COFS, initially, had the objective of coordinating the missions of the two defence special forces departments: the 9th Paratroopers Assault Regiment "Col Moschin", and GOI of the COMSUBIN. In 2005 the GIS and the 17th Raiders Wing were made available to COFS for possible use.

In 2006 the new command launched Operation "Sarissa", which involved the deployment and use of Task Force 45 in Afghanistan.

In 2008, after a validation process, the Command was certified by NATO as a Component Command for Special Operations within the framework of the NATO Response Force.

In 2021, COFS was moved under the renewed Joint Operations Command.

=== List of commanders ===
As of 2022, COFS has had seven commanders.

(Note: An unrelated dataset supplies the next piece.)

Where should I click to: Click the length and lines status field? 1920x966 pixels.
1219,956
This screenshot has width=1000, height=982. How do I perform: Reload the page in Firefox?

| No. | Commander |  | Term |  |  | Service branch |
| Portrait | Name | Took office | Left office | Term length |
| 1 | Marco Bertolini | Gen. Div. Marco Bertolini (born 1953) | 1 December 2004 | 25 September 2008 | 3 years, 299 days | Italian Army |
| 2 | Donato Marzano | Amm. Div. Donato Marzano (born 1956) | 26 September 2008 | 9 October 2011 | 3 years, 13 days | Italian Navy |
| 3 | Maurizio Fioravanti | Gen. Div. Maurizio Fioravanti (born 1956) | 10 October 2011 | 2 November 2014 | 3 years, 23 days | Italian Army |
| 4 | Giuseppe Cavo Dragone | Amm. Squ. Giuseppe Cavo Dragone (born 1957) | 3 November 2014 | 26 June 2016 | 1 year, 236 days | Italian Navy |
| 5 | Nicola Zanelli | Gen. Div. Nicola Zanelli (born 1963) | 27 June 2016 | 23 October 2019 | 3 years, 118 days | Italian Army |
| 6 | Nicola Lanza de Cristoforis | Gen. S.A. Nicola Lanza de Cristoforis (born 1963) | 24 October 2019 | 19 January 2022 | 2 years, 87 days | Italian Air Force |
| 7 | Paolo Pezzutti | Amm. Squ. Paolo Pezzutti (born 1963) | 20 January 2022 | Incumbent | 3 years, 66 days | Italian Navy |

== Organization ==
The Joint Operational Command of the Special Forces is an Operational Command that has a hierarchical structure consisting of the Commander (COMCOFS), the Deputy Commander (DCOMCOFS) and the Chief of Staff (COS). COFS represents the staff body available to the Joint Forces Operations Command on the subject of special operations and reports directly to the latter's Commander.

== Subordinate units ==
The command is responsible for the operations conducted by special forces units:
- 9th Paratroopers Assault Regiment "Col Moschin" of the Italian Army;
- 4th Alpini Paratroopers Regiment "Monte Cervino" of the Italian Army;
- 185th Paratroopers Reconnaissance Target Acquisition Regiment "Folgore" of the Italian Army;
- COMSUBIN of the Italian Navy;
- 17th Raiders Wing of the Italian Air Force;
- GIS of the Carabinieri (for military needs).